## Source entries
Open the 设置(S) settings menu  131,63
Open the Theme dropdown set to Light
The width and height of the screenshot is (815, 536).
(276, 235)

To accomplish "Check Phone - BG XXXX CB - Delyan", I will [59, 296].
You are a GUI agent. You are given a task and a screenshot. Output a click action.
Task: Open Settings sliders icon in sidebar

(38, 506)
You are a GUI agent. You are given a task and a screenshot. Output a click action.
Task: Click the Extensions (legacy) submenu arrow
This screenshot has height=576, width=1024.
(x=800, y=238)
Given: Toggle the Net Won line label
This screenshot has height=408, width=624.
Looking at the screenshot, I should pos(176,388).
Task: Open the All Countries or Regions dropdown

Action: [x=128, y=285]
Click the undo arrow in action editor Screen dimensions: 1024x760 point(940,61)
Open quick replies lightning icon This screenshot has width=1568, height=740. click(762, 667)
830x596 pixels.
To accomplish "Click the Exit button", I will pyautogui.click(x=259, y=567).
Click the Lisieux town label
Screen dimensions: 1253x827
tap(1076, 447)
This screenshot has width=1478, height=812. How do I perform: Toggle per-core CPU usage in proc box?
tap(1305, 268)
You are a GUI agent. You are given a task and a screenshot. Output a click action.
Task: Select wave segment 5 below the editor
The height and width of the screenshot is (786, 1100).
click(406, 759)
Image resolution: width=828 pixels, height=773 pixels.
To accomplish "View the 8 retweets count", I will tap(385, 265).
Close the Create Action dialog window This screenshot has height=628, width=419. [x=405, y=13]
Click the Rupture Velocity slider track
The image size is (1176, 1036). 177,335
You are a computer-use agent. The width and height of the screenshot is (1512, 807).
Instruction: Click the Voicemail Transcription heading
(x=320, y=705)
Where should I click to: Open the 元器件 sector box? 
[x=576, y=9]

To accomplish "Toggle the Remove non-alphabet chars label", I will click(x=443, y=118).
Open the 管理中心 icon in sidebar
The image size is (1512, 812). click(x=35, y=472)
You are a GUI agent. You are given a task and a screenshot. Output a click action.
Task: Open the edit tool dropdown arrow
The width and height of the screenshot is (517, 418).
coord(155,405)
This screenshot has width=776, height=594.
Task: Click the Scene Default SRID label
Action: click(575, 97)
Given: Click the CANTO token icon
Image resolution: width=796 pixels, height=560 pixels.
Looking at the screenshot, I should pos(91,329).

## OBJECTIVE
Extract all of the entries above and reproduce every line verbatim, without changing anything.

## TASK OUTPUT
Open the 设置(S) settings menu  131,63
Open the Theme dropdown set to Light
The width and height of the screenshot is (815, 536).
(276, 235)

To accomplish "Check Phone - BG XXXX CB - Delyan", I will [59, 296].
You are a GUI agent. You are given a task and a screenshot. Output a click action.
Task: Open Settings sliders icon in sidebar

(38, 506)
You are a GUI agent. You are given a task and a screenshot. Output a click action.
Task: Click the Extensions (legacy) submenu arrow
This screenshot has height=576, width=1024.
(x=800, y=238)
Given: Toggle the Net Won line label
This screenshot has height=408, width=624.
Looking at the screenshot, I should pos(176,388).
Task: Open the All Countries or Regions dropdown

Action: [x=128, y=285]
Click the undo arrow in action editor Screen dimensions: 1024x760 point(940,61)
Open quick replies lightning icon This screenshot has width=1568, height=740. click(762, 667)
830x596 pixels.
To accomplish "Click the Exit button", I will pyautogui.click(x=259, y=567).
Click the Lisieux town label
Screen dimensions: 1253x827
tap(1076, 447)
This screenshot has width=1478, height=812. How do I perform: Toggle per-core CPU usage in proc box?
tap(1305, 268)
You are a GUI agent. You are given a task and a screenshot. Output a click action.
Task: Select wave segment 5 below the editor
The height and width of the screenshot is (786, 1100).
click(406, 759)
Image resolution: width=828 pixels, height=773 pixels.
To accomplish "View the 8 retweets count", I will tap(385, 265).
Close the Create Action dialog window This screenshot has height=628, width=419. [x=405, y=13]
Click the Rupture Velocity slider track
The image size is (1176, 1036). 177,335
You are a computer-use agent. The width and height of the screenshot is (1512, 807).
Instruction: Click the Voicemail Transcription heading
(x=320, y=705)
Where should I click to: Open the 元器件 sector box? 
[x=576, y=9]

To accomplish "Toggle the Remove non-alphabet chars label", I will click(x=443, y=118).
Open the 管理中心 icon in sidebar
The image size is (1512, 812). click(x=35, y=472)
You are a GUI agent. You are given a task and a screenshot. Output a click action.
Task: Open the edit tool dropdown arrow
The width and height of the screenshot is (517, 418).
coord(155,405)
This screenshot has width=776, height=594.
Task: Click the Scene Default SRID label
Action: click(575, 97)
Given: Click the CANTO token icon
Image resolution: width=796 pixels, height=560 pixels.
Looking at the screenshot, I should pos(91,329).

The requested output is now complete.